Stored data:
=== Begin Enclosure ===

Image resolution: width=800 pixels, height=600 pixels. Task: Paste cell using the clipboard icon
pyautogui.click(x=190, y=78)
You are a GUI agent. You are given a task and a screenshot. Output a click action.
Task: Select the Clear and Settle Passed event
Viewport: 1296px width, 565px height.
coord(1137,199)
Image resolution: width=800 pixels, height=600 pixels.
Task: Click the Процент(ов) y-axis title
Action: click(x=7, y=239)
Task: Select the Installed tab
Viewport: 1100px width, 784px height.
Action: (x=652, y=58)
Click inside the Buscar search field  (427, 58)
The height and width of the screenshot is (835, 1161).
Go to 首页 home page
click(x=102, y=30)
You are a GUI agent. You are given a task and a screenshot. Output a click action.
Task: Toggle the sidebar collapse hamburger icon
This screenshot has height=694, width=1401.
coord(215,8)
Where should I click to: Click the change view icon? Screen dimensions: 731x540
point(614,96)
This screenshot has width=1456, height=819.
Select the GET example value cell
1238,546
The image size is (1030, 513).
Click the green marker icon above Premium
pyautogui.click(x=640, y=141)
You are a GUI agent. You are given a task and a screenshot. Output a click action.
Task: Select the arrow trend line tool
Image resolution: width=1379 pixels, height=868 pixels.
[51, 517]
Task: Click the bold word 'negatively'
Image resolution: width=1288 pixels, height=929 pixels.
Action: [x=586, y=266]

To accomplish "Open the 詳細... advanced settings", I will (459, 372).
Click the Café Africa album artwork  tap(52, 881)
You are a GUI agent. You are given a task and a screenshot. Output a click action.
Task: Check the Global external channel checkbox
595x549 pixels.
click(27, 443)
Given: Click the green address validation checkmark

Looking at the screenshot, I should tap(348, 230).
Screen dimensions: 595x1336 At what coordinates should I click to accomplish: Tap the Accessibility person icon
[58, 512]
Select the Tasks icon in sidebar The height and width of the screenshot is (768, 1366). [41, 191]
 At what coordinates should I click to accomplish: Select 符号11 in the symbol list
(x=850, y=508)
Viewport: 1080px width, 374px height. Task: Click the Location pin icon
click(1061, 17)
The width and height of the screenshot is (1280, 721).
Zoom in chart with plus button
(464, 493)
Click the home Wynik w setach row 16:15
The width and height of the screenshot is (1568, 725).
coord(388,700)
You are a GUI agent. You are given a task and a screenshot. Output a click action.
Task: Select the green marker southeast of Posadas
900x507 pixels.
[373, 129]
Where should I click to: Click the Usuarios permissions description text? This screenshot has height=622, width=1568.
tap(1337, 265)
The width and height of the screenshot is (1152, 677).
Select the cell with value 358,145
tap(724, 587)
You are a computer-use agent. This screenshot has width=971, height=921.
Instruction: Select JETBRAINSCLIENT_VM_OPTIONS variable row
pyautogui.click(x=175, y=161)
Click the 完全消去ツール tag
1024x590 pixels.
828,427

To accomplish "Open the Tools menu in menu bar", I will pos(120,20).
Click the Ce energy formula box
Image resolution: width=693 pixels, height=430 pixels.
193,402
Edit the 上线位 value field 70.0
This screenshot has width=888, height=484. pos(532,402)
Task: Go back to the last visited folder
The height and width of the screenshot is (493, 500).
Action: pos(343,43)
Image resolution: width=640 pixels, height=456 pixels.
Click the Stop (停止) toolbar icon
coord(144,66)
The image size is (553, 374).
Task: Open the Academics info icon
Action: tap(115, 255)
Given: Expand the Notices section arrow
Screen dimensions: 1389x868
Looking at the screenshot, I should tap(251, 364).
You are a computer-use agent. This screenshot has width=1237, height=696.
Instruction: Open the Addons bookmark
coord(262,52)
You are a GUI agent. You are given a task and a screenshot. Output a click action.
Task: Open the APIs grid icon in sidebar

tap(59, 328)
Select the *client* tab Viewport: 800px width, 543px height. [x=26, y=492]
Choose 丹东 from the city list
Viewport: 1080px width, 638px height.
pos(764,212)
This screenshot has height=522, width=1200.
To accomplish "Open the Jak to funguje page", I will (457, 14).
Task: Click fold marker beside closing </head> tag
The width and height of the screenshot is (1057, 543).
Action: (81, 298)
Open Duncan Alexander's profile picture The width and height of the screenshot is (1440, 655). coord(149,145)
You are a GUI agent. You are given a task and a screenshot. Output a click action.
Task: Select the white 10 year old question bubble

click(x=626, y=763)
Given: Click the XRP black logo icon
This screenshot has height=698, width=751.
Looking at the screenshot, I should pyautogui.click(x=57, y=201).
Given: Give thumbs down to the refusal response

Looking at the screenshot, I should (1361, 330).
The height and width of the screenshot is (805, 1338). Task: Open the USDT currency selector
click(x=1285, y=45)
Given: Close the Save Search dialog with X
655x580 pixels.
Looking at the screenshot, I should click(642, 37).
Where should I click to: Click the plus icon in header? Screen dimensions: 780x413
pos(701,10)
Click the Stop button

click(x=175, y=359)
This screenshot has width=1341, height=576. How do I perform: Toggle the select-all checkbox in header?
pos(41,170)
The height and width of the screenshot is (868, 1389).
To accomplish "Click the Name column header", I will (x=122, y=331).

=== End Enclosure ===

What the task requires
In the entries above, count each line holding "arrow" and report the total and nothing more.

Answer
2